| First Author | Halleskog C | Year | 2013 |
| Journal | J Neurochem | Volume | 125 |
| Issue | 6 | Pages | 803-8 |
| PubMed ID | 23534675 | Mgi Jnum | J:197908 |
| Mgi Id | MGI:5494887 | Doi | 10.1111/jnc.12250 |
| Citation | Halleskog C, et al. (2013) WNT-3A and WNT-5A counteract lipopolysaccharide-induced pro-inflammatory changes in mouse primary microglia. J Neurochem 125(6):803-8 |
| abstractText | Surveying microglia, the resident macrophage-like cells in the central nervous system, continuously screen their surroundings to sense imbalance in tissue homeostasis. Their activity is tightly regulated in both a pro- and anti-inflammatory manner.
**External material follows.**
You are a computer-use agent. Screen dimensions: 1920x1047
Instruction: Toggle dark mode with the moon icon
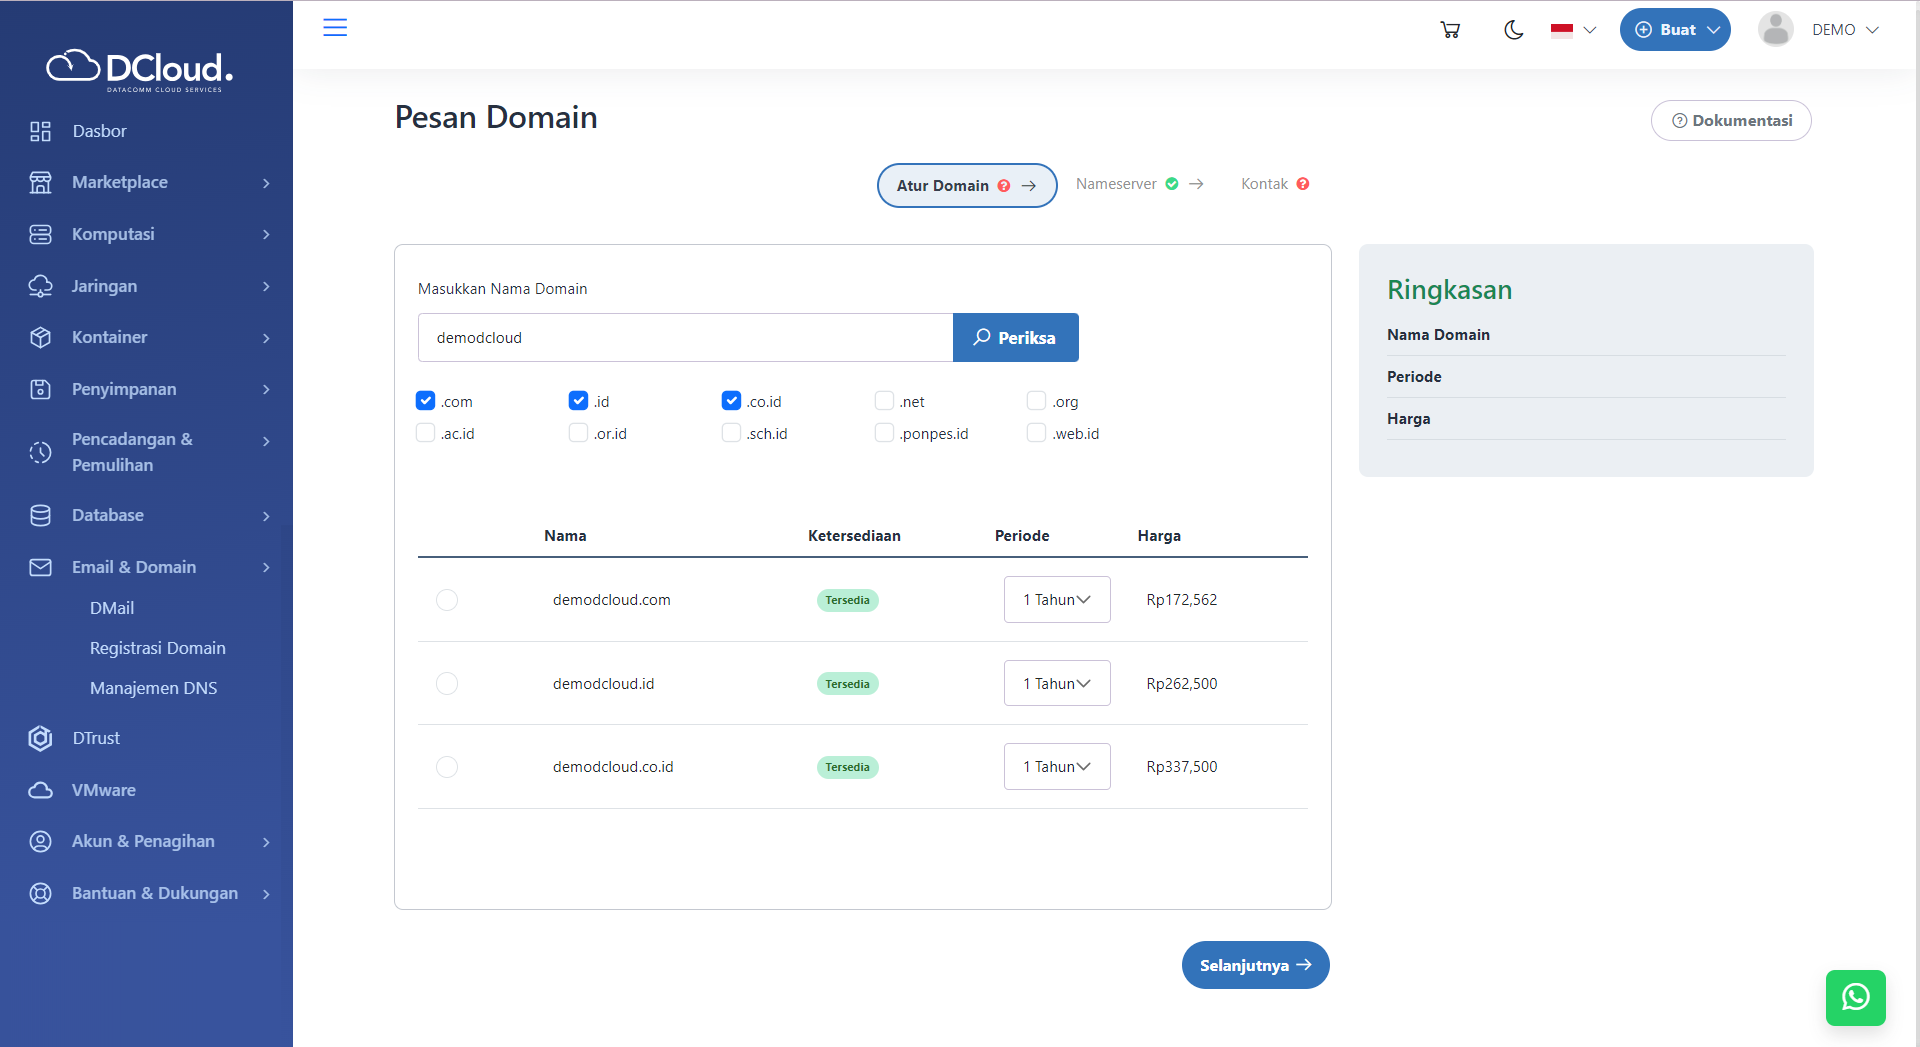point(1513,29)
We have previously shown that the lipoglycoproteins WNT-3A and WNT-5A drive pro-inflammatory transformation in primary mouse microglia cells, arguing that WNTs have a role in the modulation of the central nervous system immune response. In this study, we address the effects of recombinant WNT-3A and WNT-5A on lipopolysaccharide (LPS)-activated mouse primary microglia to investigate the putative anti-inflammatory modulation of microglia by WNTs. While both WNT-3A and WNT-5A alone induce an up-regulation of cyclooxygenase 2 (COX2), a generic pro-inflammatory microglia marker, LPS exceeds these effects dramatically. However, combination of LPS and WNTs results in a dose-dependent decrease in LPS-induced cyclooxygenase 2 protein and mRNA expression. In conclusion, our data suggest that WNTs have a dual and context-dependent effect on microglia acting in a homeostatic pro- and anti-inflammatory manner. |